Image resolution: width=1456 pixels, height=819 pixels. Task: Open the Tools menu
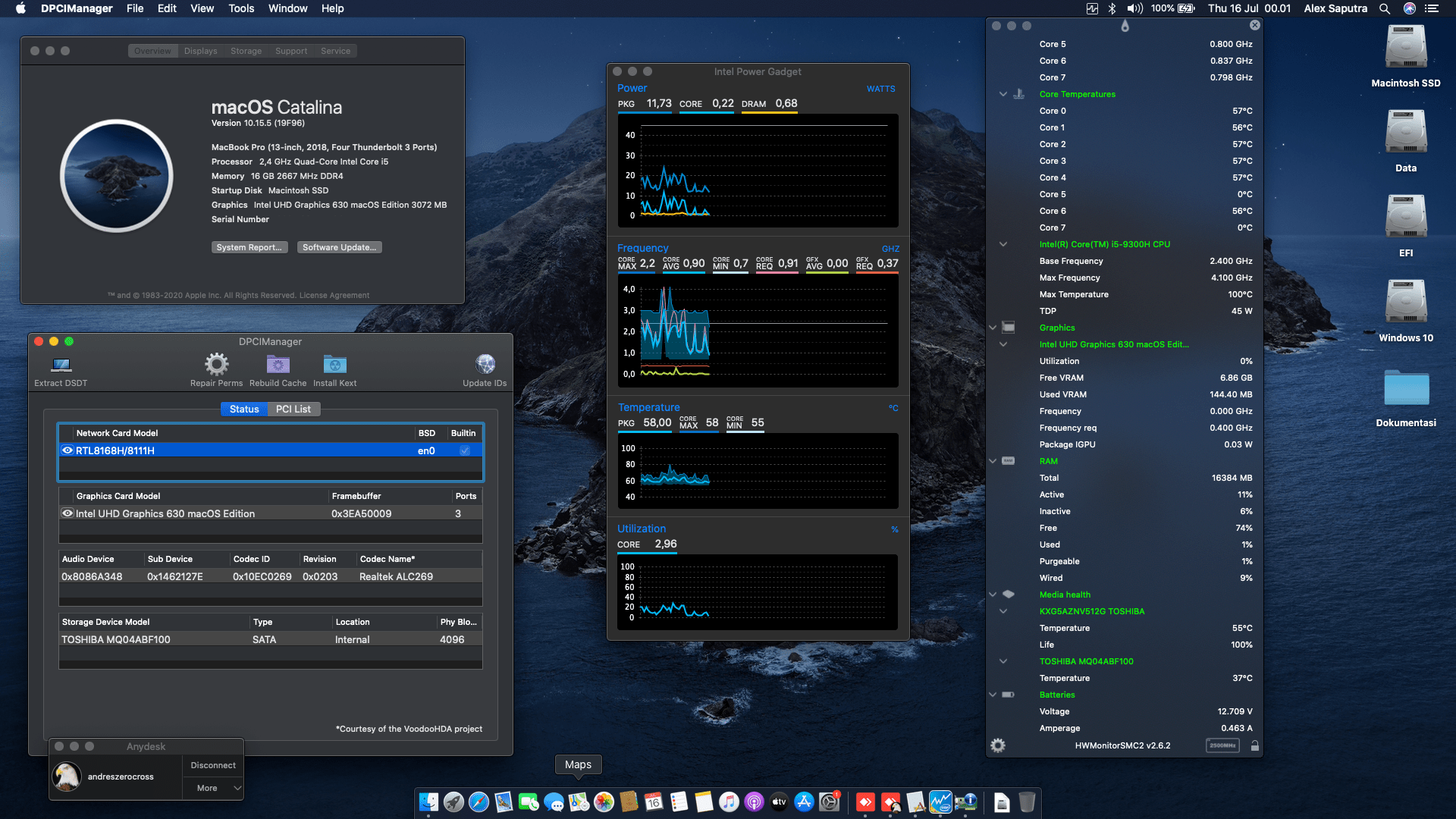[240, 8]
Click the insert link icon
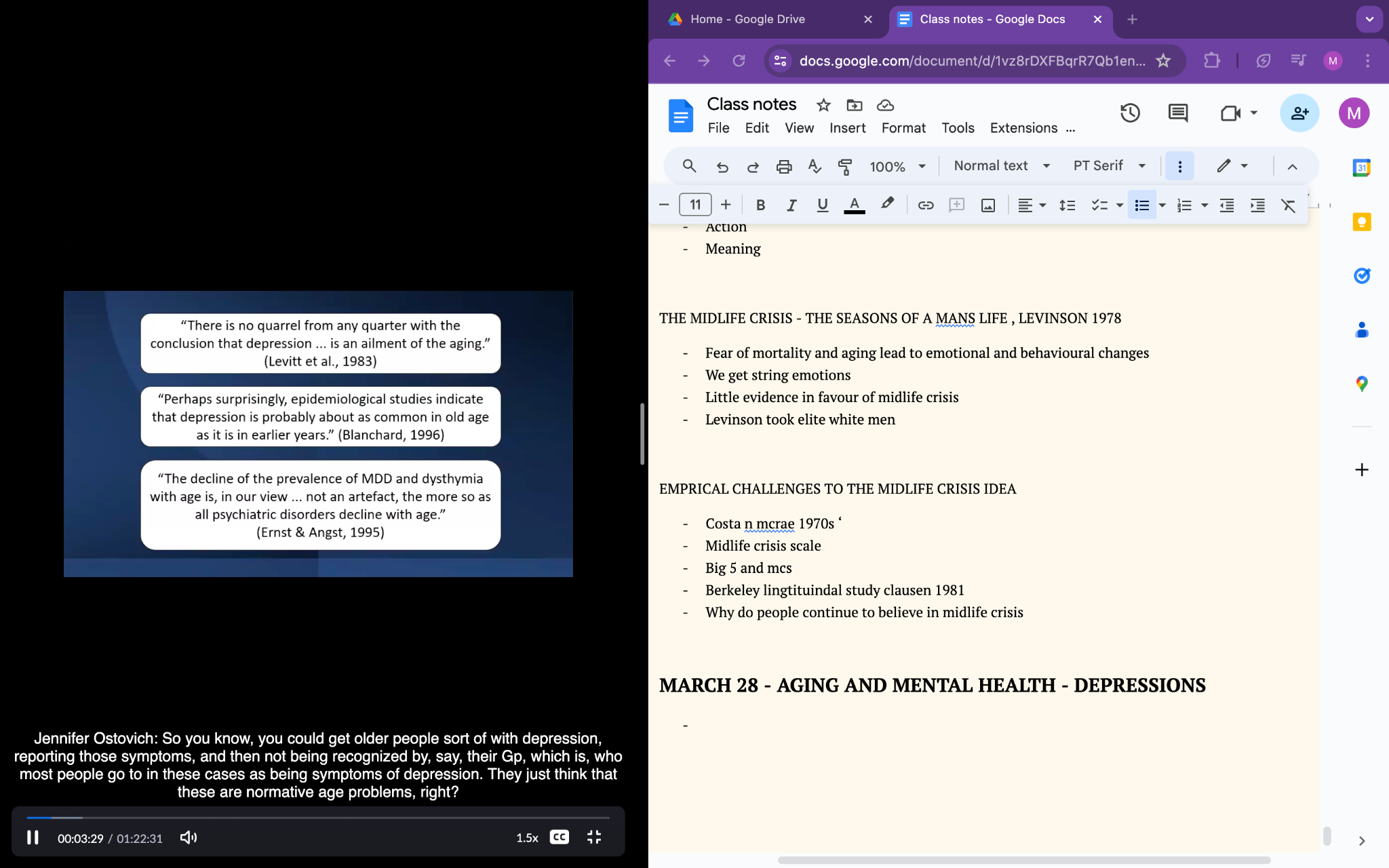This screenshot has height=868, width=1389. [925, 205]
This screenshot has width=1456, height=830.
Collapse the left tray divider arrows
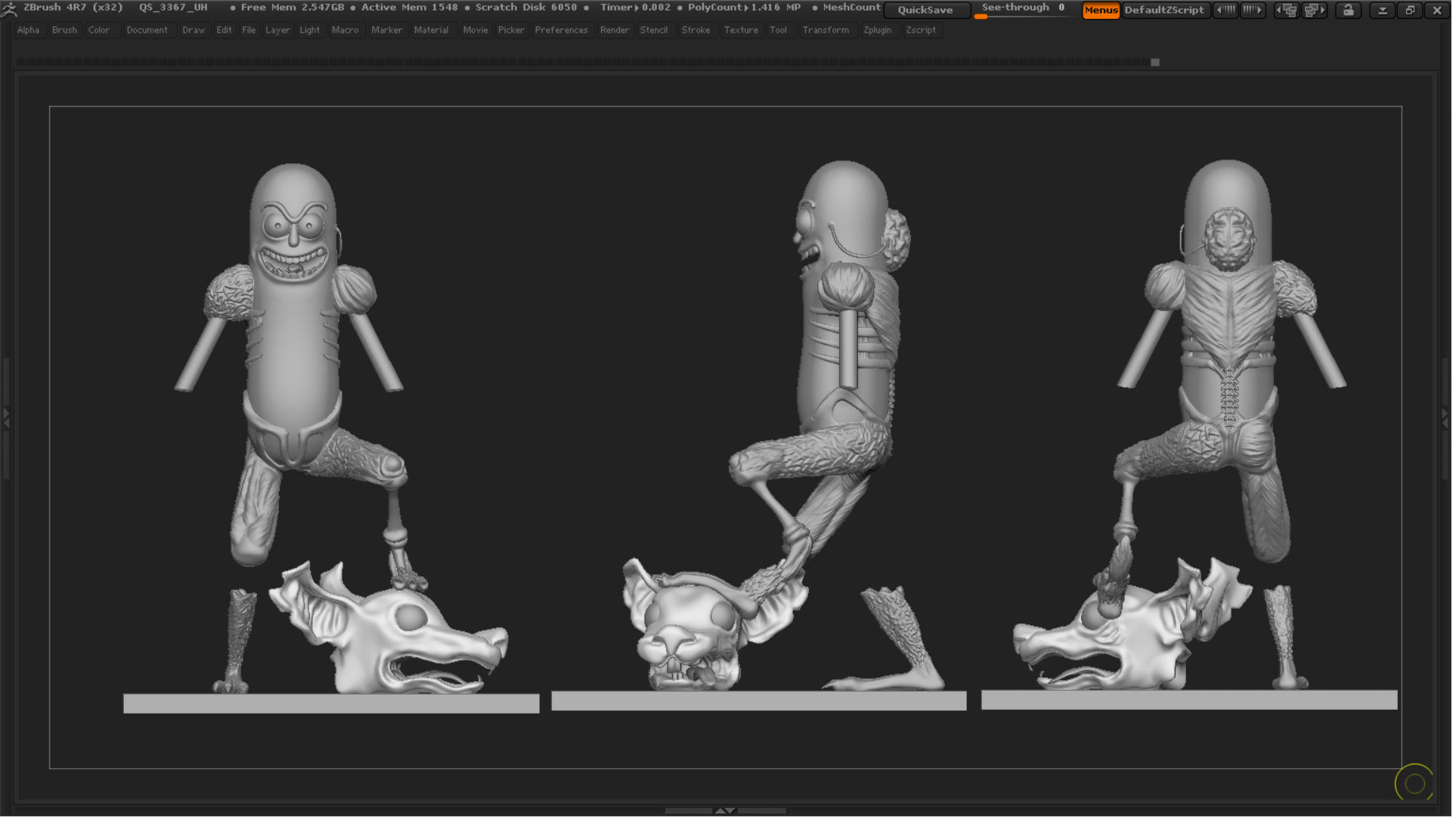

ASSIGNED TASK
Each record above has to be written out again in full, but its pictures must not be.

EXPECTED ANSWER
Image resolution: width=1456 pixels, height=819 pixels. Task: Open the Tools menu
[240, 8]
Click the insert link icon
This screenshot has height=868, width=1389. [925, 205]
This screenshot has width=1456, height=830.
Collapse the left tray divider arrows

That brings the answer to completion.